INFO:root:System startup complete.
WARNING:root:Disk space low.
ERROR:root:Database connection failed.
warning

logging.basicConfig() creates a default configuration. It must be called before any other logging commands. If you call logging.info(...) before basicConfig, the function will be ignored because a default handler has already been created.

Method 2: Writing Logs to a File

To persist logs for later analysis, you can redirect output to a file using the filename parameter.

import logging

# ✅ Correct: Directs all logs to 'app.log'
# 'filemode="w"' overwrites the file each run. Use "a" (default) to append.
logging.basicConfig(
filename='app.log',
filemode='w',
level=logging.DEBUG
)

logging.info("This message is written to the file, not the console.")
logging.error("An error occurred.")

Content of app.log:

INFO:root:This message is written to the file, not the console.
ERROR:root:An error occurred.

Method 3: Using Multiple Outputs (Handlers)

In production applications, you often want INFO logs to go to the console and ERROR logs (or everything) to be saved to a file.

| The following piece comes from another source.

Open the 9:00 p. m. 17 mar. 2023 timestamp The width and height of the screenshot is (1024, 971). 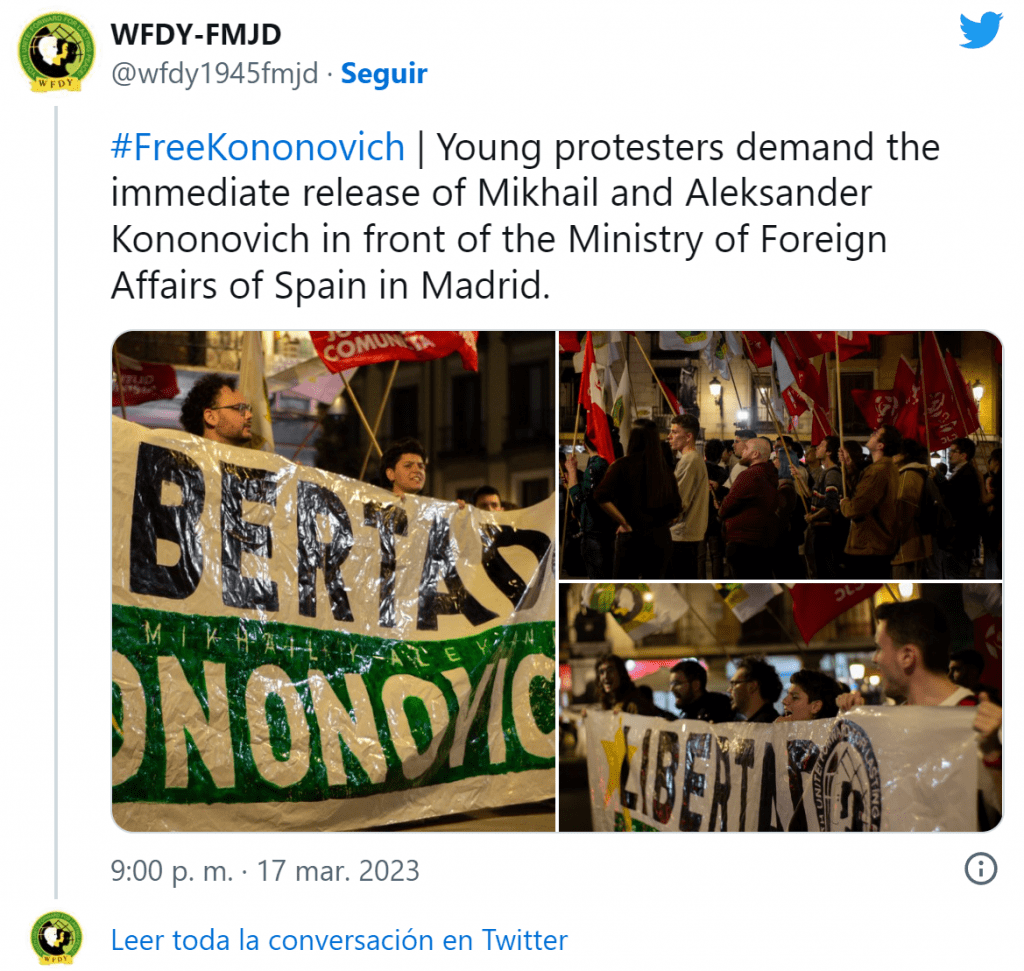pyautogui.click(x=264, y=870)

To achieve this, you must attach specific Handlers to the logger.

Configuring Console and File Simultaneously

You can define a list of handlers inside basicConfig.

import logging
import sys

# 1. Create Handlers
# FileHandler writes to a file
file_handler = logging.FileHandler('server.log')

# StreamHandler writes to the console (stdout)
console_handler = logging.StreamHandler(sys.stdout)

# 2. Configure Logging with both handlers
logging.basicConfig(
level=logging.DEBUG, # Global minimum level
format='%(asctime)s - %(levelname)s - %(message)s',
handlers=[file_handler, console_handler]
)

# ✅ Correct: This prints to BOTH the console and 'server.log'
logging.info("Server started on port 8080")
logging.warning("High memory usage detected")

Output (Console):

2023-10-27 10:00:01,123 - INFO - Server started on port 8080
2023-10-27 10:00:01,124 - WARNING - High memory usage detected
note

You can even set different levels for different handlers (e.g., console_handler.setLevel(logging.WARNING) and file_handler.setLevel(logging.DEBUG)), allowing you to see only important errors on screen while saving detailed debugging info to disk.

Conclusion

To manage logs effectively in Python:

  1. Use logging.basicConfig(level=...) to control verbosity.
  2. Use filename='...' to save logs for historical analysis.
  3. Use Handlers (FileHandler, StreamHandler) when you need to send logs to multiple destinations simultaneously or apply different formatting rules.